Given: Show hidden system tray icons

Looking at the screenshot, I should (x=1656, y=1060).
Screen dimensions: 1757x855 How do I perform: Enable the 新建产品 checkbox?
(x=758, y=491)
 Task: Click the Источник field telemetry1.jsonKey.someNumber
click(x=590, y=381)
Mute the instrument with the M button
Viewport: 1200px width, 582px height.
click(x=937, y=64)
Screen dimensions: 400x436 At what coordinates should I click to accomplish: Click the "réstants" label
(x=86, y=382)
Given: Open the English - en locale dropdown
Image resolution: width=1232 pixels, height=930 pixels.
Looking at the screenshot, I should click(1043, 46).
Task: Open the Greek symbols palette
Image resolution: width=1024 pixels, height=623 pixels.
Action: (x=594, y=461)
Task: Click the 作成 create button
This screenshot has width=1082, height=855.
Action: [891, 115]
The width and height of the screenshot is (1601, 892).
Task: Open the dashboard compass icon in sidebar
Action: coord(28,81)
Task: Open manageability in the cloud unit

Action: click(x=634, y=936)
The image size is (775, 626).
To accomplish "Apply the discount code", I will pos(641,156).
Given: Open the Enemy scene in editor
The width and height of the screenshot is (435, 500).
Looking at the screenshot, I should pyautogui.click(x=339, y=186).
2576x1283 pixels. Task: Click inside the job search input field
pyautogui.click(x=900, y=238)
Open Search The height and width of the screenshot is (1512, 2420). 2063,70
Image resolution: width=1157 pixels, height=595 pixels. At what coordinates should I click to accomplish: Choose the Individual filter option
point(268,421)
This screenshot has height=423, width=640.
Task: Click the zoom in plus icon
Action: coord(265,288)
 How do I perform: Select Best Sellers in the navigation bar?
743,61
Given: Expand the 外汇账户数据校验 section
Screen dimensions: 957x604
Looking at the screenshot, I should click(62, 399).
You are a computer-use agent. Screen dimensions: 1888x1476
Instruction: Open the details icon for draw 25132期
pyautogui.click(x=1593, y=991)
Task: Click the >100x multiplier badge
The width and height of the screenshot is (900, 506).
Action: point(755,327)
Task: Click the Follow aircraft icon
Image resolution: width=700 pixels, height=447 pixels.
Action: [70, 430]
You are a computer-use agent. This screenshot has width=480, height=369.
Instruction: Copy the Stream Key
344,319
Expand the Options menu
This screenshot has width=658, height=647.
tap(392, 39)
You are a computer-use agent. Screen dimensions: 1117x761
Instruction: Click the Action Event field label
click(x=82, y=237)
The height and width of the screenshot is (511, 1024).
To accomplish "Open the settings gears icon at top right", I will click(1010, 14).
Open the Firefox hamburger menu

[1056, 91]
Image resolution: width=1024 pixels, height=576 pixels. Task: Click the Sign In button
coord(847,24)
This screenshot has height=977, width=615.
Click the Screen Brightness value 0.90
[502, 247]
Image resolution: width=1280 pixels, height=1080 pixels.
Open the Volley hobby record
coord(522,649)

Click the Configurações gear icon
────────
*DIRECTIVE*
Reproduce all of the material above word for word, line by line, with nothing added or left out.

*ANSWER TO THIS EXERCISE*
Given: Show hidden system tray icons

Looking at the screenshot, I should (x=1656, y=1060).
Screen dimensions: 1757x855 How do I perform: Enable the 新建产品 checkbox?
(x=758, y=491)
 Task: Click the Источник field telemetry1.jsonKey.someNumber
click(x=590, y=381)
Mute the instrument with the M button
Viewport: 1200px width, 582px height.
click(x=937, y=64)
Screen dimensions: 400x436 At what coordinates should I click to accomplish: Click the "réstants" label
(x=86, y=382)
Given: Open the English - en locale dropdown
Image resolution: width=1232 pixels, height=930 pixels.
Looking at the screenshot, I should click(1043, 46).
Task: Open the Greek symbols palette
Image resolution: width=1024 pixels, height=623 pixels.
Action: (x=594, y=461)
Task: Click the 作成 create button
This screenshot has width=1082, height=855.
Action: [891, 115]
The width and height of the screenshot is (1601, 892).
Task: Open the dashboard compass icon in sidebar
Action: coord(28,81)
Task: Open manageability in the cloud unit

Action: click(x=634, y=936)
The image size is (775, 626).
To accomplish "Apply the discount code", I will pos(641,156).
Given: Open the Enemy scene in editor
The width and height of the screenshot is (435, 500).
Looking at the screenshot, I should pyautogui.click(x=339, y=186).
2576x1283 pixels. Task: Click inside the job search input field
pyautogui.click(x=900, y=238)
Open Search The height and width of the screenshot is (1512, 2420). 2063,70
Image resolution: width=1157 pixels, height=595 pixels. At what coordinates should I click to accomplish: Choose the Individual filter option
point(268,421)
This screenshot has height=423, width=640.
Task: Click the zoom in plus icon
Action: coord(265,288)
 How do I perform: Select Best Sellers in the navigation bar?
743,61
Given: Expand the 外汇账户数据校验 section
Screen dimensions: 957x604
Looking at the screenshot, I should click(62, 399).
You are a computer-use agent. Screen dimensions: 1888x1476
Instruction: Open the details icon for draw 25132期
pyautogui.click(x=1593, y=991)
Task: Click the >100x multiplier badge
The width and height of the screenshot is (900, 506).
Action: point(755,327)
Task: Click the Follow aircraft icon
Image resolution: width=700 pixels, height=447 pixels.
Action: [70, 430]
You are a computer-use agent. This screenshot has width=480, height=369.
Instruction: Copy the Stream Key
344,319
Expand the Options menu
This screenshot has width=658, height=647.
tap(392, 39)
You are a computer-use agent. Screen dimensions: 1117x761
Instruction: Click the Action Event field label
click(x=82, y=237)
The height and width of the screenshot is (511, 1024).
To accomplish "Open the settings gears icon at top right", I will click(1010, 14).
Open the Firefox hamburger menu

[1056, 91]
Image resolution: width=1024 pixels, height=576 pixels. Task: Click the Sign In button
coord(847,24)
This screenshot has height=977, width=615.
Click the Screen Brightness value 0.90
[502, 247]
Image resolution: width=1280 pixels, height=1080 pixels.
Open the Volley hobby record
coord(522,649)

Click the Configurações gear icon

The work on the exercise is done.